ACTION ITEM —
Exact copy, pictures excluded: write out every line below.
** DATA SHOWN follows **
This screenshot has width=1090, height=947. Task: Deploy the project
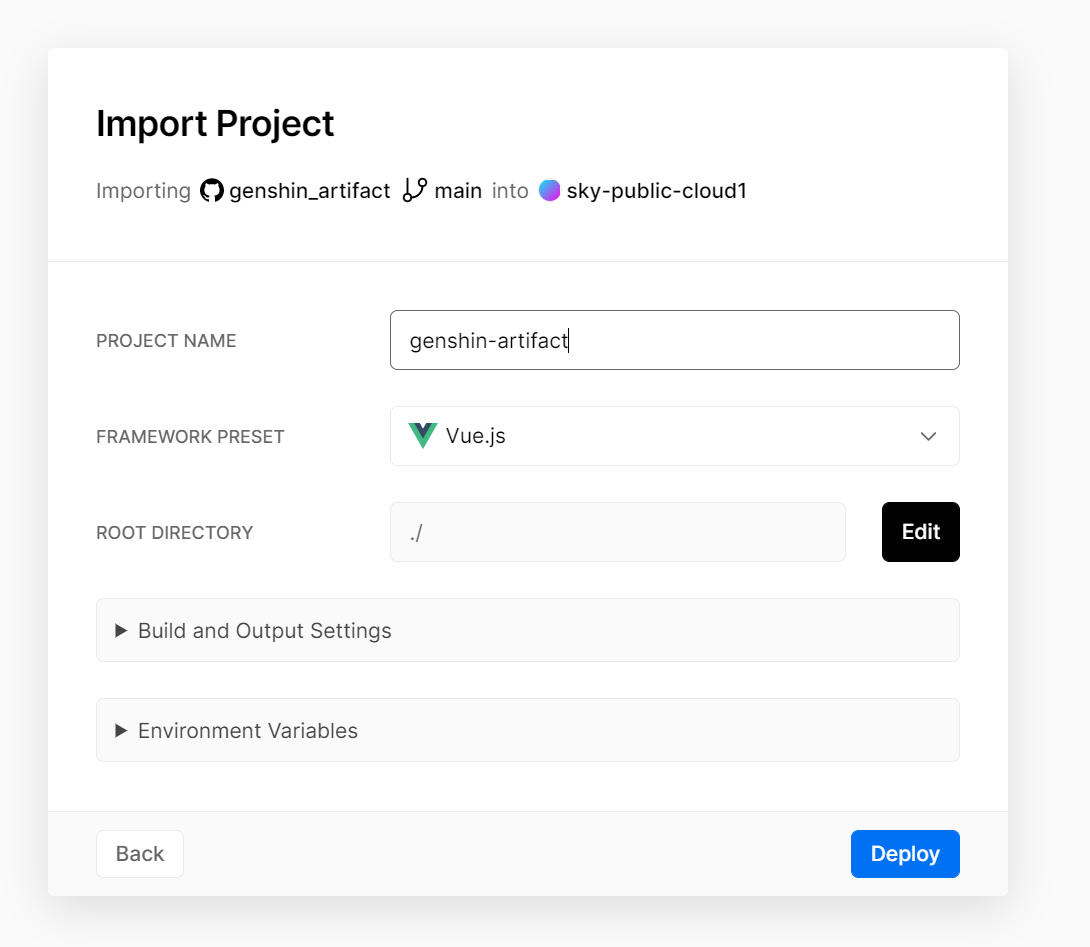click(x=905, y=854)
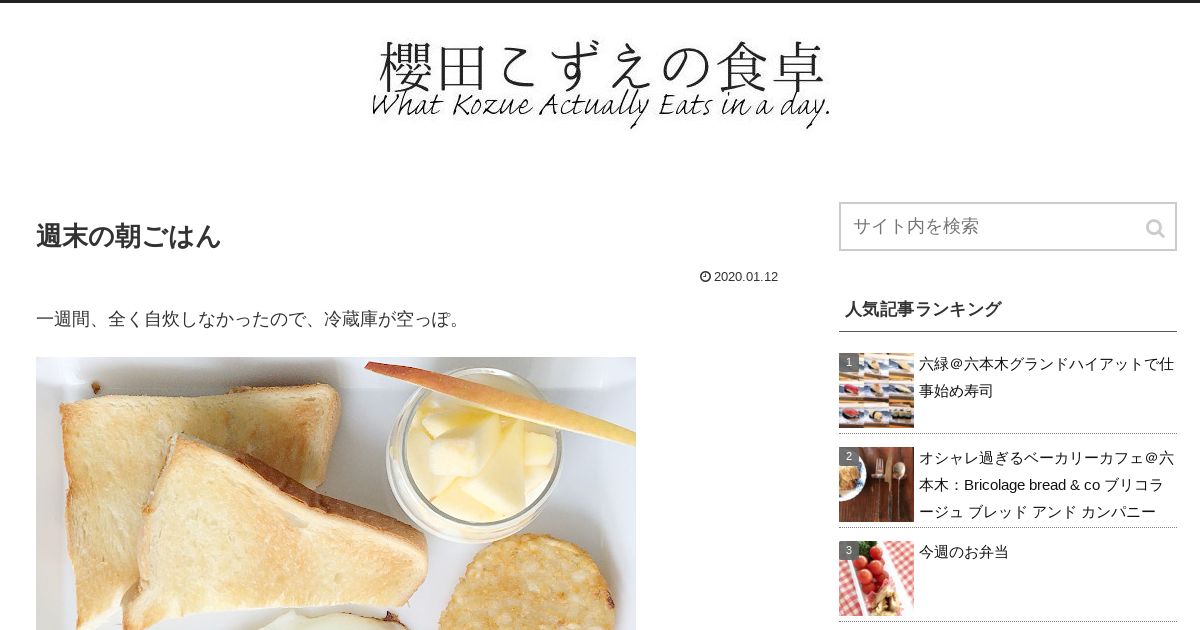Click the rank 1 number badge
The width and height of the screenshot is (1200, 630).
849,362
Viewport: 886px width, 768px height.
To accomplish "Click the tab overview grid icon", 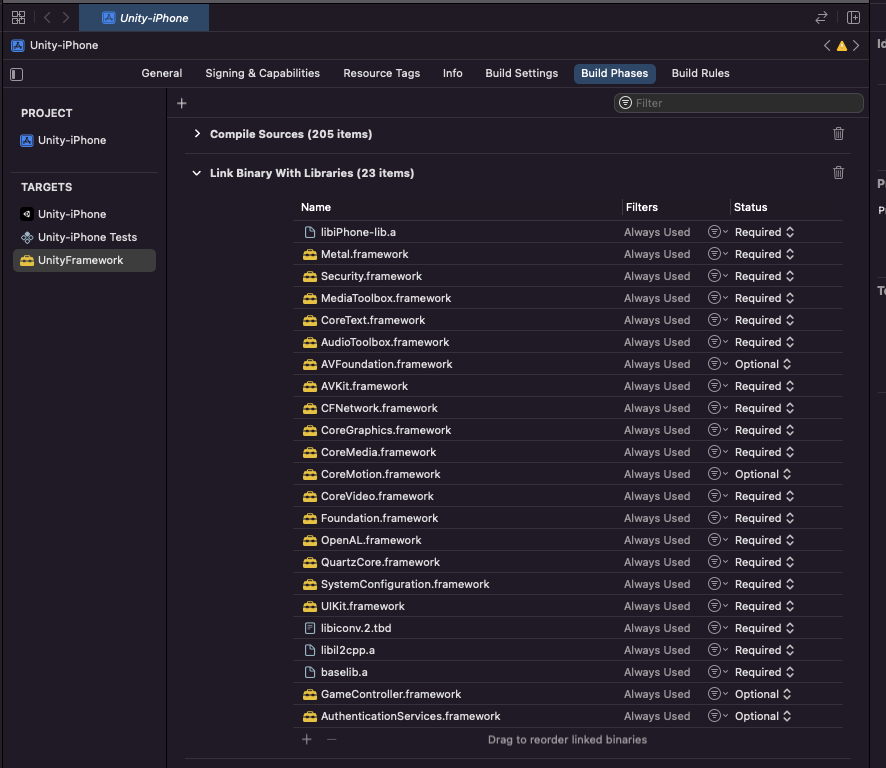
** End of DATA SHOWN **
TASK OUTPUT —
This screenshot has width=1090, height=947. Task: Deploy the project
click(x=905, y=854)
Click the rank 1 number badge
The width and height of the screenshot is (1200, 630).
849,362
Viewport: 886px width, 768px height.
To accomplish "Click the tab overview grid icon", 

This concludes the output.